SUPPLIED PASSAGE>
****************

The London Magazine

In True Democratic Spirit

- Emma Crichton-Miller

Stephen Chambers: The Court of Redonda, The Heong Gallery, Downing College, Cambridge, 24 February – 20 May 2018

Last year, as one of the official collateral events of the 57th Internatio­nal Art Exhibition La Biennale di Venezia, London-based British artist and Royal Academcian Stephen Chambers filled a sixtenth-century palazzo with 101 portraits of imaginary people. Known for his exquisitel­y rendered, intensely coloured, dreamy figurative paintings featuring simplified people and objects in pared down landscapes or interiors, each evocative of a mood or psychologi­cal state, he has recently begun to work in series. This installati­on however is on a new scale and level of ambition, offering all 101 paintings together as a single work.

In that elegant apartment overlookin­g the Grand Canal, the white walls played host to rows upon rows of paintings, all executed in oil on panel, in a variety of different dimensions, with the head and torso of each individual, executed in clearly delineated flat planes of colour and pattern, set against a strongly pigmented single colour background. The pictures feature not what you might expect, posed dignitarie­s, exuding wealth and power, but instead individual people who look neither quite real nor quite fantastica­l, and who seem to hover, full of emotional and psychologi­cal energy, in a parallel universe between fiction and our own.

****************

Items in a dataset
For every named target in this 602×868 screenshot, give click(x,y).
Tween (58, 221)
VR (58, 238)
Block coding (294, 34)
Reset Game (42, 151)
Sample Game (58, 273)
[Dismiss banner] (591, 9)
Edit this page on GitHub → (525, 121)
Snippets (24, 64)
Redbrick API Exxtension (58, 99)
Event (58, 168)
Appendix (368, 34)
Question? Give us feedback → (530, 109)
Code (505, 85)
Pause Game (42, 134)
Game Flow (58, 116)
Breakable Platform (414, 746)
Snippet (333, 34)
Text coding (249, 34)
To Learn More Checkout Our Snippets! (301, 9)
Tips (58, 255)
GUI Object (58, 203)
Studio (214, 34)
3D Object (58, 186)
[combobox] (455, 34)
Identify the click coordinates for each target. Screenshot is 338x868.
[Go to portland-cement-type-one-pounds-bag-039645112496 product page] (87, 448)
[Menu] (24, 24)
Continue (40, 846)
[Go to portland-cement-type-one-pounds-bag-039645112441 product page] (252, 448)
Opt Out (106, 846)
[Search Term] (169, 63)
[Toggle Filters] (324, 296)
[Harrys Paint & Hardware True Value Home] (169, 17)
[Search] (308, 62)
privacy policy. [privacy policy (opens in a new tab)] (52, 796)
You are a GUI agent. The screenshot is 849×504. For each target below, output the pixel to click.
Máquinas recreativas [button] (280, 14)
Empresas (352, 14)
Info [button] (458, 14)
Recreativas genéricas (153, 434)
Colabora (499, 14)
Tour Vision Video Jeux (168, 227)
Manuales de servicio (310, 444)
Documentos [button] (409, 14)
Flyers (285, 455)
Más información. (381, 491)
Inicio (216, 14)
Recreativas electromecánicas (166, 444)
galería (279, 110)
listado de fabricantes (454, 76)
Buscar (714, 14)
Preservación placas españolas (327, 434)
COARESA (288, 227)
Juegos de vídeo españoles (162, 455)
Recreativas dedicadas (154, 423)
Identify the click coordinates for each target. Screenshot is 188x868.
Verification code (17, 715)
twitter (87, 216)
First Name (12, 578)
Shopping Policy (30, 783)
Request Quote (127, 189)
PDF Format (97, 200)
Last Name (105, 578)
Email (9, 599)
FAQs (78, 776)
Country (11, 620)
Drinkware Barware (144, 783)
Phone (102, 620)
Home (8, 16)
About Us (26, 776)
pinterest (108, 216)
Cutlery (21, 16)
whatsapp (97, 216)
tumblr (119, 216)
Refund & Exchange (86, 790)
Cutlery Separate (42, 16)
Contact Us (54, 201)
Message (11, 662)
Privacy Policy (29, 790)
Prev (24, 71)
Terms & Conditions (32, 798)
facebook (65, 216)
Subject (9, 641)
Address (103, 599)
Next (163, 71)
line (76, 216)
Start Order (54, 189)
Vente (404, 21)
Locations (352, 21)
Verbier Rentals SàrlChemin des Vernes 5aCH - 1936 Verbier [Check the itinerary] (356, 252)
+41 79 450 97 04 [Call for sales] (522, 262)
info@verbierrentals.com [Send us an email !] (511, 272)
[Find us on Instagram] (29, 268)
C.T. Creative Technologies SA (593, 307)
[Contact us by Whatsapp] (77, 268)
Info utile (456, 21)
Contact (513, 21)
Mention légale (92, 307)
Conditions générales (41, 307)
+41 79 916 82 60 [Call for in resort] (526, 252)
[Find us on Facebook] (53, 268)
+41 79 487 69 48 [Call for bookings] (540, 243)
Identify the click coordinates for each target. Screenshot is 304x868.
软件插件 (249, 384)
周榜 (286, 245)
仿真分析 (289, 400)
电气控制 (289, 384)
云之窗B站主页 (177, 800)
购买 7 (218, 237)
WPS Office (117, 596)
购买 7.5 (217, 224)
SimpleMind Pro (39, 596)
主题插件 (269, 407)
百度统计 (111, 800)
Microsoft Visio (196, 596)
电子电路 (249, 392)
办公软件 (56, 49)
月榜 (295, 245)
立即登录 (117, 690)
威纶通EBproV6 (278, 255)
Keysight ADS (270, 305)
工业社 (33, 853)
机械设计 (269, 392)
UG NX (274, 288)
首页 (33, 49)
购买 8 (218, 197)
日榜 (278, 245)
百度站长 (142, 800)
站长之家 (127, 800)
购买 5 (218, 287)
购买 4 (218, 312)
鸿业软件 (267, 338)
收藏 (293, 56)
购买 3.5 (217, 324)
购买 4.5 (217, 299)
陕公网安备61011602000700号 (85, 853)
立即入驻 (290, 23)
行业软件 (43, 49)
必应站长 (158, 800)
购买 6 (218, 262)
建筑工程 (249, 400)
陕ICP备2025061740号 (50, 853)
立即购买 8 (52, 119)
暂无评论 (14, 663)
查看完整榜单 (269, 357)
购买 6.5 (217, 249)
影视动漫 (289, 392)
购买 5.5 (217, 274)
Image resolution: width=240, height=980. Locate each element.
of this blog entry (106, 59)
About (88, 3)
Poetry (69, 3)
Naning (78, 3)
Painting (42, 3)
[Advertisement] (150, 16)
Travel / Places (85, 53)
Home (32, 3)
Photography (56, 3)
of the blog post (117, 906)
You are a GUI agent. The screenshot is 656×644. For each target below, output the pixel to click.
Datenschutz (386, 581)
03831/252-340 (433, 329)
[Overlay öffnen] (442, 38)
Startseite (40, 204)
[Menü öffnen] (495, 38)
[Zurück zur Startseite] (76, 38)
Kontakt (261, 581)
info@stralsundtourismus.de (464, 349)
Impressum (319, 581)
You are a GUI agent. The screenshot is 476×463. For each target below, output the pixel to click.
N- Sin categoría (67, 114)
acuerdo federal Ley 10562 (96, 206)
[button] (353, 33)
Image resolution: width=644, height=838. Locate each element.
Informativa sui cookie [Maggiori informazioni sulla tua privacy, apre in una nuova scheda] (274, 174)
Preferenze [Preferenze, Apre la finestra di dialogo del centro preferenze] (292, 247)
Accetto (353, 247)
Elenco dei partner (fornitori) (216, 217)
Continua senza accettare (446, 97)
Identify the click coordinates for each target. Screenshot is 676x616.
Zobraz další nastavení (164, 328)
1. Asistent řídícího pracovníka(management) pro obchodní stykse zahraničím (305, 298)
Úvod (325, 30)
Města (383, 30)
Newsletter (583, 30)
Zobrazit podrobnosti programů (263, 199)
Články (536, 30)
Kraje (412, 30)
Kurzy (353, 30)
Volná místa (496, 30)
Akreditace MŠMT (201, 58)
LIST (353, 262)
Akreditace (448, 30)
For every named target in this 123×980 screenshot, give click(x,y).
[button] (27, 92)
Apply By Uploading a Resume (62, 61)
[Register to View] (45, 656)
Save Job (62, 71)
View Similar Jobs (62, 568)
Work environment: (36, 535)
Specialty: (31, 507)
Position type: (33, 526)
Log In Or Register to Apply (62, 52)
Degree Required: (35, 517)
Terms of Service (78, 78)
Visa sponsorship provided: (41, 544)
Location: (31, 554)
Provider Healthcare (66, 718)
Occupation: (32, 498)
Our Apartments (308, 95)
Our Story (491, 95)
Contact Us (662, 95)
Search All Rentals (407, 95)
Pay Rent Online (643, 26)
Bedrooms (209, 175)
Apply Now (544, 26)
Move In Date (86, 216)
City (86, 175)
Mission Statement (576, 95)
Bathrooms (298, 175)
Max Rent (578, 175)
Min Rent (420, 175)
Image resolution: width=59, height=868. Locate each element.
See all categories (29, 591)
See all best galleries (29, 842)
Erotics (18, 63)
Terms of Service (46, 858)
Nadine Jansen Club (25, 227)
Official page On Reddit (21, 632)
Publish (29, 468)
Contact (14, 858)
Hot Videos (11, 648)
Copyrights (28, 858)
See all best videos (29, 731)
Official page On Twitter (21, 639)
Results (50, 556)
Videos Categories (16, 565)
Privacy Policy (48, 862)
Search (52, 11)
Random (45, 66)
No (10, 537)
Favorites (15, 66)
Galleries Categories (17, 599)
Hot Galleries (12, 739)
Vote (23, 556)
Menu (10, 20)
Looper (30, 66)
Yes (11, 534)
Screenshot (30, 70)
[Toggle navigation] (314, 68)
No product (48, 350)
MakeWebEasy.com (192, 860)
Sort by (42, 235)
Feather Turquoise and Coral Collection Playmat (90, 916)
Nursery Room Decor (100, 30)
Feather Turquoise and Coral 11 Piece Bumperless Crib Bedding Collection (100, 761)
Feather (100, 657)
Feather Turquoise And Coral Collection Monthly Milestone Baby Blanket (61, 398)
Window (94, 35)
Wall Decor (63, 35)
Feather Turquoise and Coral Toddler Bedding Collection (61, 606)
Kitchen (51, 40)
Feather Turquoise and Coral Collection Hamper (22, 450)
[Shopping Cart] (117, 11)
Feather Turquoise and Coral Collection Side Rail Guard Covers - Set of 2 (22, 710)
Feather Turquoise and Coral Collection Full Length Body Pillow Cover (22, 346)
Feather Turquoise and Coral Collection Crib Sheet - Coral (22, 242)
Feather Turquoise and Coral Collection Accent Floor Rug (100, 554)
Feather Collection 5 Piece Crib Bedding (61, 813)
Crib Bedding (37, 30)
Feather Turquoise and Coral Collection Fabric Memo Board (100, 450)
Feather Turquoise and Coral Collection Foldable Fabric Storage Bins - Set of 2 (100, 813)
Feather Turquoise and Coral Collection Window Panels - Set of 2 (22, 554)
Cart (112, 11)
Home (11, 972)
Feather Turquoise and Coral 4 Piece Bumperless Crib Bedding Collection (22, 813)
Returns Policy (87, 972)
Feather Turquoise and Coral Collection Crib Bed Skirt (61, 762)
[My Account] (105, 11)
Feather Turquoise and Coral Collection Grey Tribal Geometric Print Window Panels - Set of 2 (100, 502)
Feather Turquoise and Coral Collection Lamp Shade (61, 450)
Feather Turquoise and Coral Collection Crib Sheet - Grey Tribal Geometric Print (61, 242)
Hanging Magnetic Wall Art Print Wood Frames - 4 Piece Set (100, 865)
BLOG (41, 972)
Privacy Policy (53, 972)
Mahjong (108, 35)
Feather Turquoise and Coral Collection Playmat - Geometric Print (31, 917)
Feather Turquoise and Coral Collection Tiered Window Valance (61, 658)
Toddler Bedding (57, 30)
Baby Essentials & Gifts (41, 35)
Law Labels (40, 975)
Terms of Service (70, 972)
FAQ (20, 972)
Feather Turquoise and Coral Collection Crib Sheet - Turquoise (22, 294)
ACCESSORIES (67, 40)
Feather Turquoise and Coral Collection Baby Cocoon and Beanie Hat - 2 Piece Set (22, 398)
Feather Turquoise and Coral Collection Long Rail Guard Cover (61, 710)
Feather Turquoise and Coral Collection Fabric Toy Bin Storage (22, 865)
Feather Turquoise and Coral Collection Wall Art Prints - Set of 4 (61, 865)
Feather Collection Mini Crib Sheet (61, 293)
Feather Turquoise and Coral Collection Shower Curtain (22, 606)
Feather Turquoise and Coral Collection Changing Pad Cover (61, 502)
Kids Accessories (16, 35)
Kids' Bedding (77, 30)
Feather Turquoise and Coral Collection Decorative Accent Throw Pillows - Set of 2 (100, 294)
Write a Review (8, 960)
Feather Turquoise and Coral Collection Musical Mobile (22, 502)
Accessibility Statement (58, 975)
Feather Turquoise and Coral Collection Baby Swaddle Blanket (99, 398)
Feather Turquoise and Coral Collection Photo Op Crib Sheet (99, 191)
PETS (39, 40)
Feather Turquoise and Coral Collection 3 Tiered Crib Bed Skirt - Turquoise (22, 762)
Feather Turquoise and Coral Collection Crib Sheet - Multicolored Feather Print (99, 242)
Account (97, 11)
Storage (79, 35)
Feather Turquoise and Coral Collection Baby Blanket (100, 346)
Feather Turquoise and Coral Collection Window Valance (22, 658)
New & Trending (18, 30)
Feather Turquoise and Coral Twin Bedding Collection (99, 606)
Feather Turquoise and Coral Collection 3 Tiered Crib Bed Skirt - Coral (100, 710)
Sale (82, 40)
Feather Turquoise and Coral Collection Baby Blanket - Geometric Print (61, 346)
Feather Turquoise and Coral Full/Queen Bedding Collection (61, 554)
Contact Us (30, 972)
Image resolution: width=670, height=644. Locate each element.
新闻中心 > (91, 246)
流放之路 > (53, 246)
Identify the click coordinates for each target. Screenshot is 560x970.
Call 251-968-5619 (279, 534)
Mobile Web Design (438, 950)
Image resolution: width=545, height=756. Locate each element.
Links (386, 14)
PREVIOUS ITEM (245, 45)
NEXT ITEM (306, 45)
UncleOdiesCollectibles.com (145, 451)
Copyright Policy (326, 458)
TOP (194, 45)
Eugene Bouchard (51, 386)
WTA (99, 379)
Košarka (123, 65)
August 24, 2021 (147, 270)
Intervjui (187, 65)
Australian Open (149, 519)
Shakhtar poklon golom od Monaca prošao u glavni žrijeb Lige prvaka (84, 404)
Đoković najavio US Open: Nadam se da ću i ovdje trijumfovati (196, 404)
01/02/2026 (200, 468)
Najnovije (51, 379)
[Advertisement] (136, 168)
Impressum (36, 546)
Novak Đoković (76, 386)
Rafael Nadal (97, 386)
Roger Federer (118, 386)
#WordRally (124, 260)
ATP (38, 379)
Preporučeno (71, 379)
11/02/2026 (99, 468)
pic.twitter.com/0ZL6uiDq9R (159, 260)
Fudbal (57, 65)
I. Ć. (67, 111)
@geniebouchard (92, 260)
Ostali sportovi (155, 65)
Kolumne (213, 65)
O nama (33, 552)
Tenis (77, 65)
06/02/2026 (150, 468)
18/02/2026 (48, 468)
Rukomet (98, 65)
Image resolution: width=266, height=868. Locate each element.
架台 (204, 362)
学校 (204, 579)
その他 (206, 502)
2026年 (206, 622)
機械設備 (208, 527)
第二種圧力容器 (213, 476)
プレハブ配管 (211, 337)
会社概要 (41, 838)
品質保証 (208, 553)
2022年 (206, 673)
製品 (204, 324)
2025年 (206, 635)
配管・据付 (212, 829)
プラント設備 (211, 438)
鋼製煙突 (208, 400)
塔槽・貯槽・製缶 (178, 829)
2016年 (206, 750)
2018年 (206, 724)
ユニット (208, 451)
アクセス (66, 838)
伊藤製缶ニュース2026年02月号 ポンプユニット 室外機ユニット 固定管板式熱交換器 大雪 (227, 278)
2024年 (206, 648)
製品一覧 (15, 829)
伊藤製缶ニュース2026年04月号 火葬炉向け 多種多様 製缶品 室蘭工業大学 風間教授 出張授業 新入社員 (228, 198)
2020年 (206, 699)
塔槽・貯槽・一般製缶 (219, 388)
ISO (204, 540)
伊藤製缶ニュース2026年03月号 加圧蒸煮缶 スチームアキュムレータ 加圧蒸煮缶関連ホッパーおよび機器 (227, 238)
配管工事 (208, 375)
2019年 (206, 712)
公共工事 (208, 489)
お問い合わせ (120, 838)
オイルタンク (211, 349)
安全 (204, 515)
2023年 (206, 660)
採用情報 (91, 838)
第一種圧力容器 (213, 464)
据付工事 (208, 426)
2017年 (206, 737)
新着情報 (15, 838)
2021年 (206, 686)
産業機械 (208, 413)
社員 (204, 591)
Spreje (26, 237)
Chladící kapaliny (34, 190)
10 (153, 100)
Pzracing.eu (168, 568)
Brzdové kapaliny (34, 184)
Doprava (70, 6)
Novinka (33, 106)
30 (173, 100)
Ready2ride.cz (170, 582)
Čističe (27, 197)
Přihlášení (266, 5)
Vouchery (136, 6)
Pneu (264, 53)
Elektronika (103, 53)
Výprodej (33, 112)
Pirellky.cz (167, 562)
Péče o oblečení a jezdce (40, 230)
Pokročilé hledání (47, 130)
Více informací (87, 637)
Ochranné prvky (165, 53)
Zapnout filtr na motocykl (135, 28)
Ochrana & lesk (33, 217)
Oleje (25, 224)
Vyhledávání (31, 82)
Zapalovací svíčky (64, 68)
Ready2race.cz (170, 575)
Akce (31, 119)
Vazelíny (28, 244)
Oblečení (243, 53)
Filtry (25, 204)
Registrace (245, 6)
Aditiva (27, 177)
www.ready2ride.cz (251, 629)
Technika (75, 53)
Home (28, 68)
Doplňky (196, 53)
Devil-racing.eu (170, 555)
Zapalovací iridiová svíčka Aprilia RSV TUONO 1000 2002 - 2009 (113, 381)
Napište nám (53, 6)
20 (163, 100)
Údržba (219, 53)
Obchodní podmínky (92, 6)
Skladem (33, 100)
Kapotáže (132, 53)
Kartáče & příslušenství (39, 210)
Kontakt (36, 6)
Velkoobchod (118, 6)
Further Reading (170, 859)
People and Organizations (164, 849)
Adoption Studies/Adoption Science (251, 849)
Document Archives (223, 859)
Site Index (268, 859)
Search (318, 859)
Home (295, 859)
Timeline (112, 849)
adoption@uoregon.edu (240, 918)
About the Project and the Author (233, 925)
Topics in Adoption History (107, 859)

****************

DIRECTIONS>
#1 Revise the exhibition review from the words containing "In True Democratic" through "a single work.", replacing "palazzo" with "mansion".
#2 Arrange the records from the first line through the line containing "Snippet (333, 34)" as a Markdown table with the columns Row and Record, leaving out any blank lines.
The records have no connection to the exhibition review.

RESPONSES PER TASK>
#1
In True Democratic Spirit

- Emma Crichton-Miller

Stephen Chambers: The Court of Redonda, The Heong Gallery, Downing College, Cambridge, 24 February – 20 May 2018

Last year, as one of the official collateral events of the 57th Internatio­nal Art Exhibition La Biennale di Venezia, London-based British artist and Royal Academcian Stephen Chambers filled a sixtenth-century mansion with 101 portraits of imaginary people. Known for his exquisitel­y rendered, intensely coloured, dreamy figurative paintings featuring simplified people and objects in pared down landscapes or interiors, each evocative of a mood or psychologi­cal state, he has recently begun to work in series. This installati­on however is on a new scale and level of ambition, offering all 101 paintings together as a single work.

#2
| Row | Record |
|---|---|
| 1 | For every named target in this 602×868 screenshot, give click(x,y). |
| 2 | Tween (58, 221) |
| 3 | VR (58, 238) |
| 4 | Block coding (294, 34) |
| 5 | Reset Game (42, 151) |
| 6 | Sample Game (58, 273) |
| 7 | [Dismiss banner] (591, 9) |
| 8 | Edit this page on GitHub → (525, 121) |
| 9 | Snippets (24, 64) |
| 10 | Redbrick API Exxtension (58, 99) |
| 11 | Event (58, 168) |
| 12 | Appendix (368, 34) |
| 13 | Question? Give us feedback → (530, 109) |
| 14 | Code (505, 85) |
| 15 | Pause Game (42, 134) |
| 16 | Game Flow (58, 116) |
| 17 | Breakable Platform (414, 746) |
| 18 | Snippet (333, 34) |